As an environmental photographer, writer and artist, Arati Kumar-Rao believes in Rainer Maria Rilke's words: “In [art] there is no measuring with time, a year doesn’t matter, and ten years are nothing.” This is especially so when we tell stories of lands and landscapes, of lives lived and of the arcs ecosystems follow. In keeping with my promise to herself, Arati calls herself a "slow journalist." She criss-crosses the Indian sub-continent over time; watching, learning, waiting, documenting the state of its freshwater — rivers, lakes, aquifers and wetlands. She follows the fates of people, creatures, landscapes, and nation-states over seasons and over years, as they execute plans to use the land and the water, taking as much as a year for one story. Her documentary work can be seen here: http://peepli.org/project/freshwater/
Arati has had solo exhibitions in the Serendipity Arts Festival, 2017, in Goa, and in New Zealand in 2016, and has been exhibited as part of #Dysturb's Reformat Climate Change around the world. She is also a contributor to @EverydayExtinction and @EverydayClimateChange on Instagram and has been exhibited as part of the latter's shows around the world.
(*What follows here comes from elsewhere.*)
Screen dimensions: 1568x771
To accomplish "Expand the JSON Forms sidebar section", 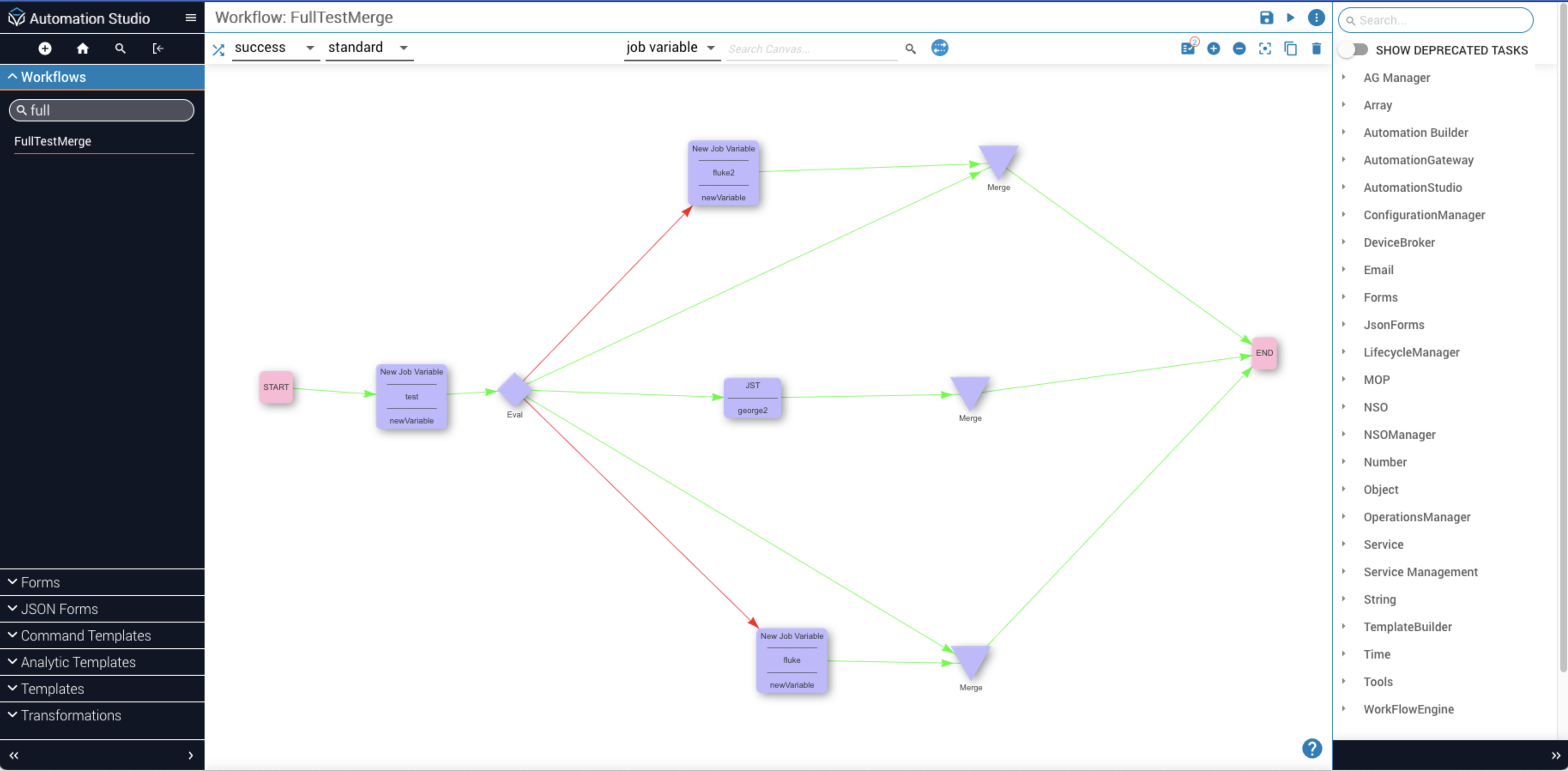I will pyautogui.click(x=59, y=608).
She was presented the inaugural Anupam Mishra Medal for excellence in River Journalism in 2017, and received an Honorable Mention for Outstanding Photojournalism 2015 by the Society For Environmental Journalists (SEJ) for her work documenting the Oil-spill in the Sundarbans.
Arati has been published in NationalGeographic.org, The Hindu, #Dysturb, The Guardian, BBC Outside Source, Hindustan Times, Mint, National Geographic Traveller India, Himal Magazine, Scroll.in, Sanctuary Asia, and Yahoo! Media, among others. She also co-teaches the National Geographic and Out of Eden Walk's Slow Journalism workshop with two-time Pulitzer Prize winning journalist Paul Salopek, senior editor Prem Panicker, and ex-National Geographic writer and editor, Don Belt.
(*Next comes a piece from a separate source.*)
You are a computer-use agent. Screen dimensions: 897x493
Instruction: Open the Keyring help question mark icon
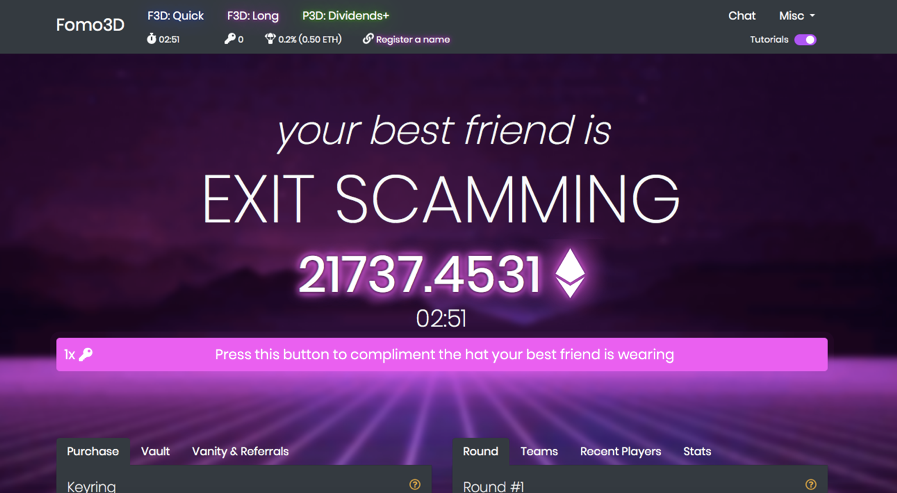click(415, 485)
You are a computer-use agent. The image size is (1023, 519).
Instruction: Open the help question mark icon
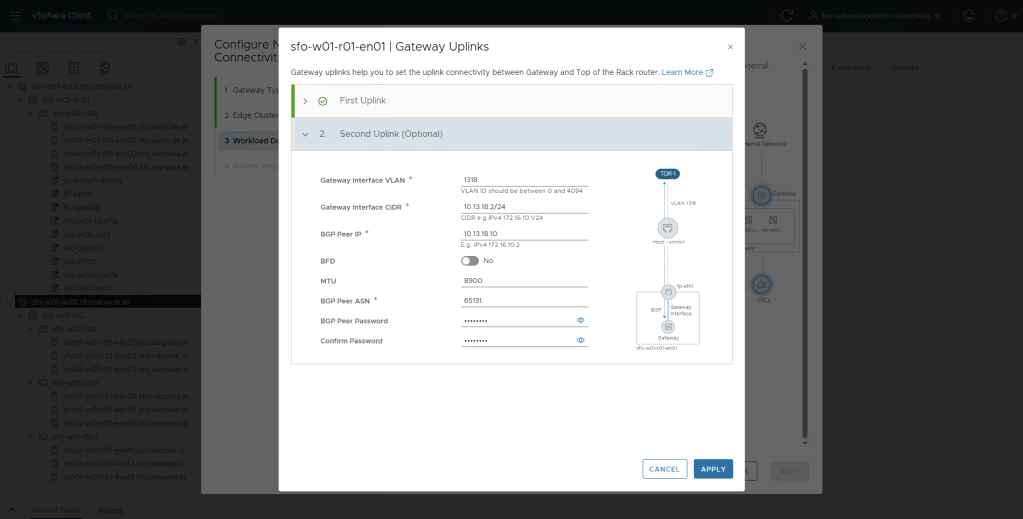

She splits her time between home in Bangalore and her second home in the Ganga-Brahmaputra basin, and is currently working on her first book.
- Awarded the first Anupam Mishra Memorial Medal for excellence in river journalism by World Wildlife Fund India, INTACH, India Rivers Week, November 2017 in New Delhi, India
- Outstanding Photojournalism 2015; Society For Environmental Journalists (SEJ) Award, Honourable Mention, for Oil-spill in the Sundarbans.
- Exhibited at the Royal Geographical Society, London as part of the Environmental Photographer of the Year (EPOTY 2015) for Oil-spill In the Sundarbans.